On 28/08/07, David Carver <d_a_carver@y...> wrote:
Costello, Roger L. wrote: > Hi Folks, > > I am trying to characterize the types of changes to schemas which
> enable backward and forward compatibility. > I even RelaxNG I tend to only think of these things as being in Forwards compatibility. Backwards compatibility can be maintained if items are optional. Meaning from my stand point, regardless of what schema
language you use XSD, RNG, SchemaTron, or whatever, it's only backwards compatibile if you generate an instance that the older version of the schema understands.
Forwards compatibility is of a more important issue to me when evolving
a data model of any type. Meaning that the instances created in an older version should still be valid in a newer data model. Java is a pretty good example in this case, APIs mostly used in JAVA written for
1.1, 1.2, 1.3, 1.4...can still run on a JAVA 5 run time without change. However, JAVA 5 that uses JAVA 5 specific constructs doesn't necessarily run on a prior version of the runtime.

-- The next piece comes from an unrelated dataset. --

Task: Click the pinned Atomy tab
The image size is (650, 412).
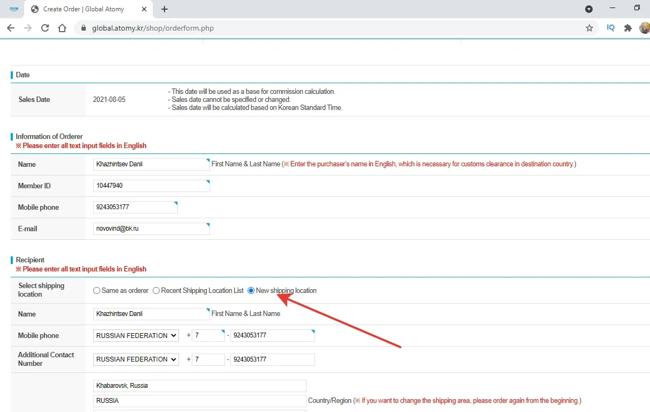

Maintaining forward compatibility is key is an Industry Standard schema,
as it allows trading partners to exchange information without the older implementation necessarily having to upgrade. They only need to upgrade when newer fields need to be there.
The key here is keeping an eye on what you make required and as was
stated before what is changed on the occurrence front. As for the other comments regarding industry standard schemas, part of the problem with industry standard schemas is that they take too long to reach the public
again, by that time most business requirements have changed. The industry standards need to move at a faster pace and take a page from some of the more agile approaches to development to start releasing milestone and release candidates instead of waiting every 3 years to get
a standard out. If the industry standard organization took that approach, it might encourage users to contribute their changes back to the organizations that maintain the standards.